IIS研究センター発足 産業の活性化を視野に
今年3月、本学大学院工学研究科に産学官連携研究開発拠点「情報知能システム(IIS)研究センター」が発足した。工学研究科を中心に情報科学研究科や電気通信研究所から電気情報系の80研究室が参加し、組織横断的な産学連携を推進する。学内の研究を熟知したスタッフに行政や民間出身の特任教授を迎え、企業との橋渡しを円滑化する。
これまで本学の電気情報系に蓄積されてきた研究成果を活用し、研究開発型企業の拠点誘致も行う。学内の施設を使っての共同研究に取り組むことで、企業との結びつきを強化。仙台市が昨年度から3年間で約1億1000万円をセンターに助成する方針を決めるなど、行政を含めた産学官連携が推進されている。
80研究室が参加しての産学官連携拠点の形成は国内最大規模。IIS研究センターが中心となり、実際の研究活動と企業との連携活動を直接的に結ぶことで、効率的な技術移転を図る。産業への応用促進のため、各研究室を「モビリティ・ロボティクスグループ」や「画像・映像グループ」などの応用分野別にグループ化する。多様な研究をグループ化することは、将来的に多くの需要が見込まれる電気自動車などの産業においては有効な手段。複数の技術を組み合わせることで、新たな産業創出の提案が可能となる。企業からの問い合わせには、3名の特任教授を充て、外部スタッフの協力も得る。
青木孝文副センター長(情報基礎科学専攻)は「いま自動車は電化製品になりつつある」と指摘する。エンジンのモータ化により、旧来の自動産業車という枠組みをこえて、新技術の導入や次世代の交通網が形成されつつある。近年、注目を浴びているカーシェアリングでは自動車間のネットワーク網整備が不可欠だ。また、電気自動車に関するインフラ部門(非接触給電システムなど)が本格的に産業化されると見込まれる。運転時の死角をなくすため、フロントガラスそのものをディスプレイ表示にするという発想も、実現性は高い。「そうした『未来の車』を実際に産業化するためにも電気情報系の技術を駆使していくことが必要」(青木副センター長)。機械系や次世代移動体システム研究会との連携も視野に入れる。
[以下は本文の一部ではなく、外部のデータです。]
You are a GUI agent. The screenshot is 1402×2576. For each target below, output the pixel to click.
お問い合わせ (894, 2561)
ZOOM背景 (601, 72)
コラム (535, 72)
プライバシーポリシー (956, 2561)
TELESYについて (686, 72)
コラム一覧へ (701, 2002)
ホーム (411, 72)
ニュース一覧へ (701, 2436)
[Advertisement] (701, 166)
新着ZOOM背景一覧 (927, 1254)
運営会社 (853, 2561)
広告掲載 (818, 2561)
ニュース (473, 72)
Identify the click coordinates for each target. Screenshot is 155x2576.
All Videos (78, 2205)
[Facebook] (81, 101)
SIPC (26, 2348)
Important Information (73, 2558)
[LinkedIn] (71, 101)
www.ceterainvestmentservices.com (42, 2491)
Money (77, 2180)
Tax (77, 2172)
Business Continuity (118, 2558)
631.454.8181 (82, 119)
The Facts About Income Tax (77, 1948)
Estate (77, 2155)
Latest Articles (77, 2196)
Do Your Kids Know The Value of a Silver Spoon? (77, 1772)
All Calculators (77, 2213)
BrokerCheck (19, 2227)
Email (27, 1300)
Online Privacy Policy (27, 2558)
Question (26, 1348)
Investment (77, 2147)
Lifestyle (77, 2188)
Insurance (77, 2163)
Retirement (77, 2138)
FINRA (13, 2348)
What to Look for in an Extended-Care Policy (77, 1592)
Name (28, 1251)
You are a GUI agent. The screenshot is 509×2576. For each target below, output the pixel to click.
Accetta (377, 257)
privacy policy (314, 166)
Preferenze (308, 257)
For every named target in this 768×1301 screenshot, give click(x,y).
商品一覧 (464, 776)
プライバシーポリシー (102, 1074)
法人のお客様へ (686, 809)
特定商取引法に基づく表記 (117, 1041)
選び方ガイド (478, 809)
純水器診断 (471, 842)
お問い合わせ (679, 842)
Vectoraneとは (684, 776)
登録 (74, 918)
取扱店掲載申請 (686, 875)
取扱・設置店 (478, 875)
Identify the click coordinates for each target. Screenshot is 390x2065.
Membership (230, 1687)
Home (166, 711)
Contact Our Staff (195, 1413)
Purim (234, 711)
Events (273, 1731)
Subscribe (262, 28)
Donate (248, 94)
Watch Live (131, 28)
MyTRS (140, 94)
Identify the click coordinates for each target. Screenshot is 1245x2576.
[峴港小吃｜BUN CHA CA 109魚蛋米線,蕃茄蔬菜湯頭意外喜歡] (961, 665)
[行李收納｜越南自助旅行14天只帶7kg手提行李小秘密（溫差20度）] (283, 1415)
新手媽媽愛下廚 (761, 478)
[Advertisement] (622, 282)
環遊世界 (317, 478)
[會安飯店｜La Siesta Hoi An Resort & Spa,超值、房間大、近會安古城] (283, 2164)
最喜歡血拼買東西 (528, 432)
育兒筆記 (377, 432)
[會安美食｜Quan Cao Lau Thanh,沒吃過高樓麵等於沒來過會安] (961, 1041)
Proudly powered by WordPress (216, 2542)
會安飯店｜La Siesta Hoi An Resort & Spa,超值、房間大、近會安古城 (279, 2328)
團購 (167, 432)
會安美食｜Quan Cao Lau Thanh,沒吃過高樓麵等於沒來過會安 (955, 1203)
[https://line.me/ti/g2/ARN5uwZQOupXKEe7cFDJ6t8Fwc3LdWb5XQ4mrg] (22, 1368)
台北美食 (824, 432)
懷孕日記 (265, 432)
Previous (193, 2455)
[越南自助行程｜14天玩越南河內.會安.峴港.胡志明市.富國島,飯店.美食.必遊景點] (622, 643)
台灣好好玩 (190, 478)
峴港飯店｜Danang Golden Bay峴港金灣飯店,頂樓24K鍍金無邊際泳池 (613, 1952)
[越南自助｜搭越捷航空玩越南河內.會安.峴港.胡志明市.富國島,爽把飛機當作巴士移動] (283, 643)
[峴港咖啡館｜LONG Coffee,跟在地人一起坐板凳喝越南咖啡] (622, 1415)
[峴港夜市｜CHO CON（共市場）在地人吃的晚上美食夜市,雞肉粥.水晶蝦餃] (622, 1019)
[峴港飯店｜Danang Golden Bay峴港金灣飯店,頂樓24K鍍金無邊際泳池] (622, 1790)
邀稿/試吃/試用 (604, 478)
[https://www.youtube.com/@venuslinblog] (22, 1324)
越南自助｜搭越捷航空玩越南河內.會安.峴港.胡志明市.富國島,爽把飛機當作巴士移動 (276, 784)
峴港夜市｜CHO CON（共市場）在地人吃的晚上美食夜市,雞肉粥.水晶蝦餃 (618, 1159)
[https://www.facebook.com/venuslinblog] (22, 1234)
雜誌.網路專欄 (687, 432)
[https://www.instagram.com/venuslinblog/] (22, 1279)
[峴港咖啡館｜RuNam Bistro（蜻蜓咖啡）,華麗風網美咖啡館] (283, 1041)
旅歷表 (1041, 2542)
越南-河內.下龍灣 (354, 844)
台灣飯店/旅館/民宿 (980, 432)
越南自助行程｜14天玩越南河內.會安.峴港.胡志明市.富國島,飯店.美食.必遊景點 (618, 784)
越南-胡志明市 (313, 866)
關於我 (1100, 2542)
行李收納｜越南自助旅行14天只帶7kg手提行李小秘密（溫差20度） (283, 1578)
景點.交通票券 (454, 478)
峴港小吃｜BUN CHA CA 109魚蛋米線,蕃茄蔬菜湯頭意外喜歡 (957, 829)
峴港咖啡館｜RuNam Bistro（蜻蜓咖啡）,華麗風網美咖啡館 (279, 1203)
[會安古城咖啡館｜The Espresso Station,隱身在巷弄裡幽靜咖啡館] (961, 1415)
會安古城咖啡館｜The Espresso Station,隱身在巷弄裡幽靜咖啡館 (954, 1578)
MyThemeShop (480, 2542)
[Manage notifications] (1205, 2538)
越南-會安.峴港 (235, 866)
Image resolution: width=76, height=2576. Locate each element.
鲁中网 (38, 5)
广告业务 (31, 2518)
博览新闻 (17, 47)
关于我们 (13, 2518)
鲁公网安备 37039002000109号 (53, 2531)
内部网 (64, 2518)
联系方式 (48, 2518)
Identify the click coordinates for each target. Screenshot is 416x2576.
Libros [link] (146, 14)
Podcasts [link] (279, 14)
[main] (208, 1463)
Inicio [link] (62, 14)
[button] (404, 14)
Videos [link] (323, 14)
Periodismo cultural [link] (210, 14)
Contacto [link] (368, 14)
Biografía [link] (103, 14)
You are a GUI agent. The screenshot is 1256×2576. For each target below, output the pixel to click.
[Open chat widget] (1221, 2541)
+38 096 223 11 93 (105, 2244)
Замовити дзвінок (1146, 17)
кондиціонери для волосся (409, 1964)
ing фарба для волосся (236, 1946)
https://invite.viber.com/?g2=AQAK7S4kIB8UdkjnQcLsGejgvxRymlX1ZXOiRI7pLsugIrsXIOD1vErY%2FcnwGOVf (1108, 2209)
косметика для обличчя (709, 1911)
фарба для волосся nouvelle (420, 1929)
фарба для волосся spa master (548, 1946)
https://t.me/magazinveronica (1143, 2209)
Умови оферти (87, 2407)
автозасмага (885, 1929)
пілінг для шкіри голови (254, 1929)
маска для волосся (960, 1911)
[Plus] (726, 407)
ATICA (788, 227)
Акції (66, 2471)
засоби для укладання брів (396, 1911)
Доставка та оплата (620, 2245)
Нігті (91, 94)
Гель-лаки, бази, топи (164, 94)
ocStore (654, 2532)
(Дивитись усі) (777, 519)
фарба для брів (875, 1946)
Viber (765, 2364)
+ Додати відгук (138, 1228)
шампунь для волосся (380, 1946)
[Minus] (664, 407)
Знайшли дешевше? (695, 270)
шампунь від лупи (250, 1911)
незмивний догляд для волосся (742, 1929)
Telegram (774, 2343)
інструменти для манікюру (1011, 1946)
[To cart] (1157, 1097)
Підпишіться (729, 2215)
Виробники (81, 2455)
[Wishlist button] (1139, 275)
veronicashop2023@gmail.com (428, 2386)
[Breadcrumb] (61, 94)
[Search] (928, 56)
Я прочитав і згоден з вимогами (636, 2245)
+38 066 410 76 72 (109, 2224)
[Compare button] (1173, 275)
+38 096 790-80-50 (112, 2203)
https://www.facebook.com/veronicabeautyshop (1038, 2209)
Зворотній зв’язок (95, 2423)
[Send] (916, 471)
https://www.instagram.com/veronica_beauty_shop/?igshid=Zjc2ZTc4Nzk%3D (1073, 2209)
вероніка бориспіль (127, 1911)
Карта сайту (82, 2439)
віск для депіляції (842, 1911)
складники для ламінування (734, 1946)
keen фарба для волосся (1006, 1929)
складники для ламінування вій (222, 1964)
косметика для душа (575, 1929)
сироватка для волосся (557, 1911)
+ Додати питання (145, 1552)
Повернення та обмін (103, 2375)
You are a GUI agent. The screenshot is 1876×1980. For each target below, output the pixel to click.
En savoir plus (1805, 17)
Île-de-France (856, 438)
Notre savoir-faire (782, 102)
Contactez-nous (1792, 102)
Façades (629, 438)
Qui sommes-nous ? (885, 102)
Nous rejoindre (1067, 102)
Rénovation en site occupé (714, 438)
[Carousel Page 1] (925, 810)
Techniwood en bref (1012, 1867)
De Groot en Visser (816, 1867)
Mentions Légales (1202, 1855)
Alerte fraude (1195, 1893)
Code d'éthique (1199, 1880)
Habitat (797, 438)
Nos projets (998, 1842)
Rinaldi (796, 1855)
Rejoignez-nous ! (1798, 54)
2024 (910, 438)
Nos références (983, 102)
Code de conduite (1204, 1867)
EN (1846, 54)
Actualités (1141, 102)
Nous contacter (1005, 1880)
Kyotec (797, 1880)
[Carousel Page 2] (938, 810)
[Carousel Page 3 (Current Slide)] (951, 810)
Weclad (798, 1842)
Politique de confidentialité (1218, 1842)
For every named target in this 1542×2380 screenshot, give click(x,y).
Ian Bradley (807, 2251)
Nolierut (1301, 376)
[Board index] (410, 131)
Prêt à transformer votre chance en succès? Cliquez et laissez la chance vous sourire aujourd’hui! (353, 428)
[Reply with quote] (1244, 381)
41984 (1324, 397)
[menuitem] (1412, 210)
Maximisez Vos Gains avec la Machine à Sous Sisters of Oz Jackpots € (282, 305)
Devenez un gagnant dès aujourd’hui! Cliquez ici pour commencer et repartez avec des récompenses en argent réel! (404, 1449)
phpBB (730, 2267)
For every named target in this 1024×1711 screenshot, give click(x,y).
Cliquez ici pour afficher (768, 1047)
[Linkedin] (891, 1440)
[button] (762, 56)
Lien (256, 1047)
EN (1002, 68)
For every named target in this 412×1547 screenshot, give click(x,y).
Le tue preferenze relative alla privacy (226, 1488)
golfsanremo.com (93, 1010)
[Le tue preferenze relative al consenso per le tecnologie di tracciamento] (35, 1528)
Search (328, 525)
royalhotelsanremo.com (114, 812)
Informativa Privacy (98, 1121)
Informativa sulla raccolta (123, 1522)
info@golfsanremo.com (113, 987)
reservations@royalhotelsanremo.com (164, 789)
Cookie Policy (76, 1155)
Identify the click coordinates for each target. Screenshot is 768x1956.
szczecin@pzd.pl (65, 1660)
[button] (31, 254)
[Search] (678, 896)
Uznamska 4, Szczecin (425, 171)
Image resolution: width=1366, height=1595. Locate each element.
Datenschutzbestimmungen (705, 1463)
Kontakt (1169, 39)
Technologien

こうした大学発の技術による産業の活性化には、自治体や地元企業からの期待が大きい。IIS研究センターでは研究開発型企業の誘致とともに、試作制作などで地元中小企業が新産業へ積極的に関与できる仕組みづくりを目指す。地元企業への技術支援や人材育成支援などでバックアップする。
安達文幸センター長(電気・通信工学専攻)は「産業の活性化のために当センターが果たせる役割は大きい。研究のグループ化による魅力を十分に発信していきたい」と語った。